• [WHAT YOU ARE ASKED TO DO] Repeat exactly, and nothing more, the lines from the one that includes "Turn off the Signup bonus toggle" through the final line of the entries; skip the pictures.

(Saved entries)

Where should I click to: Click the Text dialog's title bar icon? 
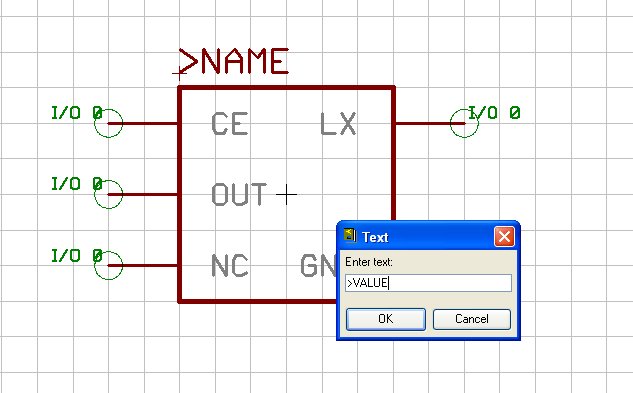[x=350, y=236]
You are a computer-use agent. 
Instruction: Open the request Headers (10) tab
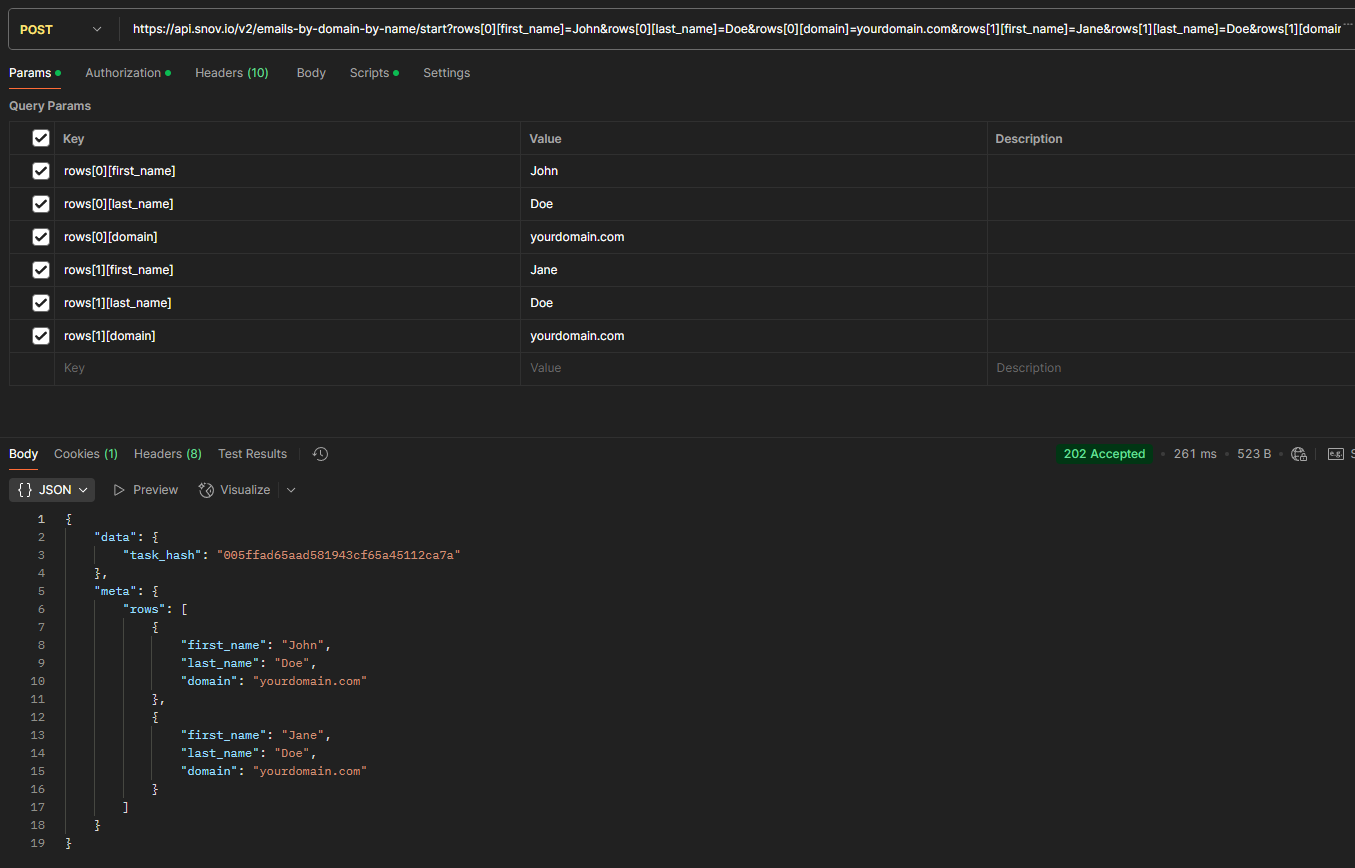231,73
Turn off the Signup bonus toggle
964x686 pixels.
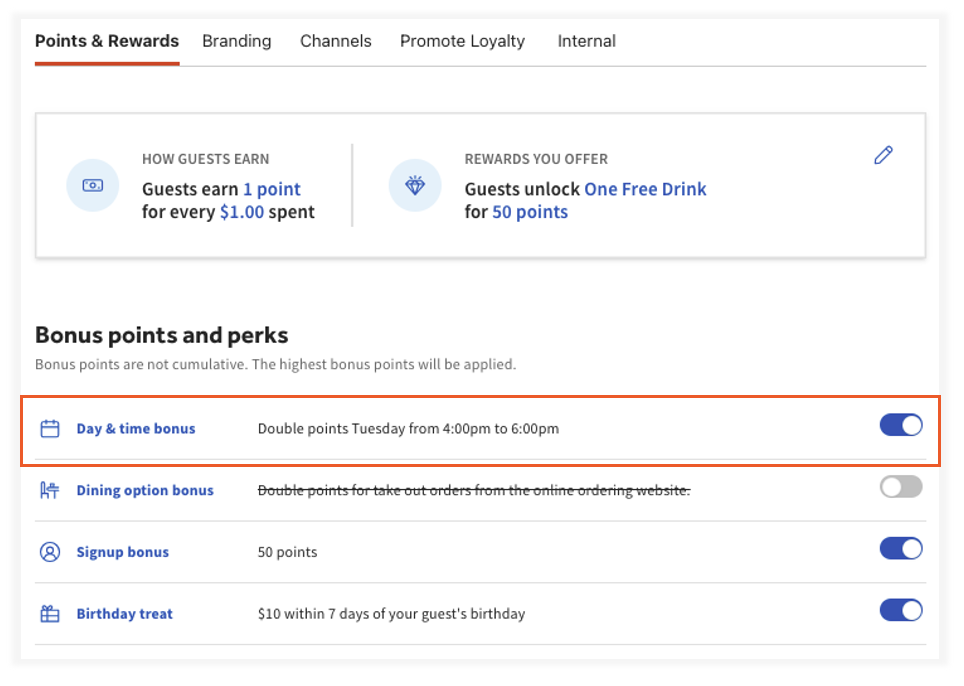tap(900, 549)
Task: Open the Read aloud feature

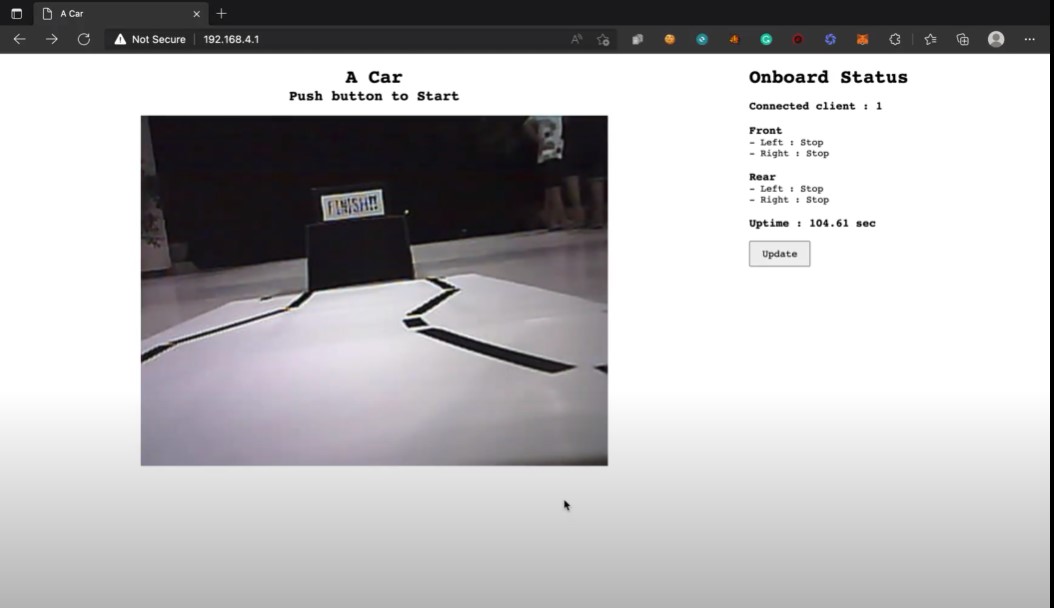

• [OUTPUT FOR THIS EXERCISE]
Turn off the Signup bonus toggle
964x686 pixels.
tap(900, 549)
Task: Open the Read aloud feature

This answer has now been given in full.